The pressure-strain ratio showed the highest accuracy in terms of recognizing clinical recovery compared with other parameters. In our previous study, it was found that the pressure-strain ratio was the highest accuracy for the diagnosis of CTS [14]. The results of this study had the same tendency. Generally, the elasticity of a material is expressed using Young’s modulus, which is defined as the stress (force per unit area) divided by the strain (displacement caused by the force) of a material. The elastography strain is expressed by the subsequent tissue displacement tracked between pairs of echo frames, and the strain calculated from the axial gradient of the displacements. Since the strain is expressed by the rate of tissue displacement, the pressure-strain ratio cannot be an absolute indicator of elasticity. However, it still reflects the relationship between the strain and the applied pressure. This method could be used to evaluate tissue elasticity in the human body. As the pressure-strain ratio reflected the clinical recovery, it may be useful in determining the effectiveness of treatment.
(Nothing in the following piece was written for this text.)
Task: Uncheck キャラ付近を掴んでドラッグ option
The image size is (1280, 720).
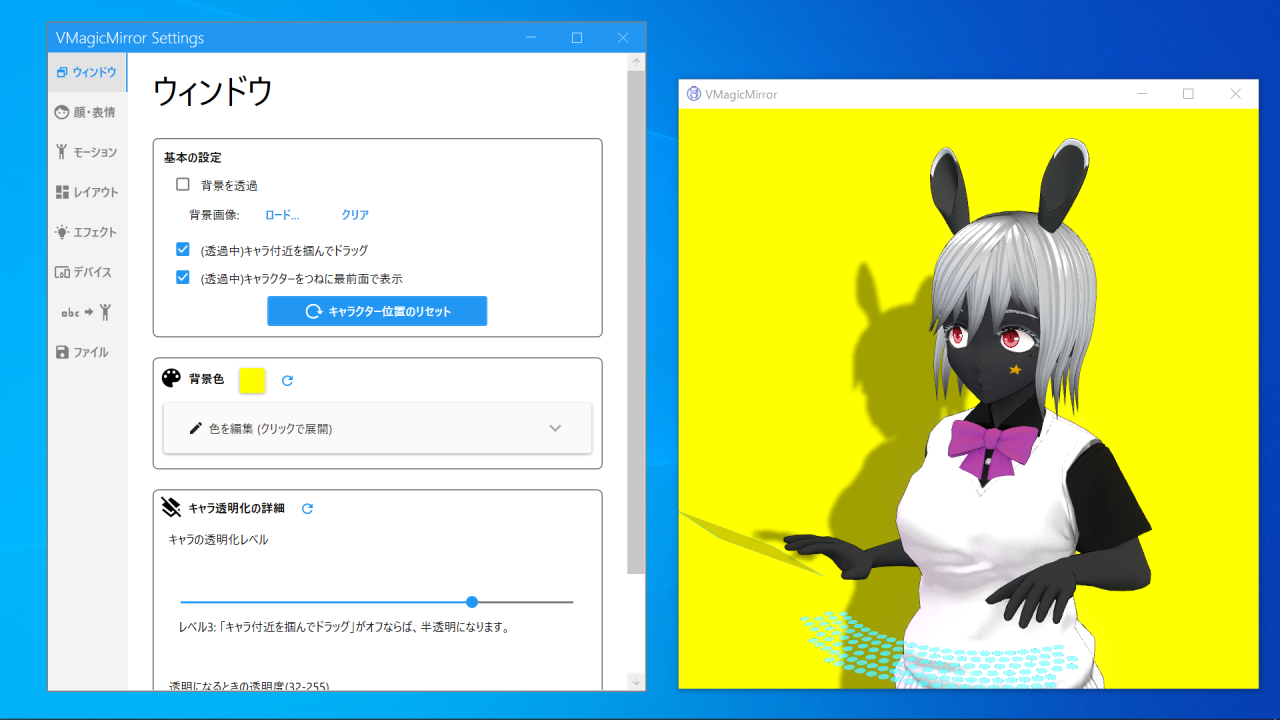Action: click(183, 249)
There are several limitations to our study. Firstly, clinical recovery was defined by the qualitative assessment of the patient. Quantitative assessment of clinical recovery based on a questionnaire (i.e., DASH, Boston carpal tunnel syndrome questionnaire, etc.) may be required to compare parameters. In addition, the degree of clinical outcomes were heard by the surgeon. It may be likely that patients will be biased towards presenting more positive outcomes. Secondly, we measured the strain and pressure at the proximal carpal tunnel. Since the median nerve strain differs from proximal to distal, there may be some difference in the results at different levels of the carpal tunnel. In addition, we evaluated these parameter at only three months after the surgery. The results may change during the histological recovery of median nerve. Thirdly, the patient age distribution was heterogeneous. Aging may cause fibrosis and/or atrophy in tissues, so the age distribution may have affected the results. There was one patient relatively older who showed a poor clinical outcome. In the future study, we may need more attention to investigate the poor outcome patients. To evaluate prognostic values of strain and pressure measurements, it needs to measure at multiple time points and from larger groups of patients with various outcomes. Lastly, we did not compare the applied pressure to the internal pressure of the carpal tunnel. Because measurements were performed at outpatient clinic visits, the use of invasive measurements was avoided. To evaluate the relation between applied pressure and carpal tunnel pressure may require simultaneous pressure measurement. In addition, the complexity of the measurements should be simplify in the future study.

Conclusions

In conclusions, this study investigated the postoperative diagnostic potentials of median nerve strain and applied pressure measurements to assess clinical recovery after carpal tunnel release. ROC curve analysis demonstrated that the median nerve strain and the pressure-strain ratio were highly associated with clinical recovery after carpal tunnel release. Pressure-monitor ultrasonography and the parameters used in this study may be useful to assess therapeutic effect during the process of carpal tunnel syndrome treatment.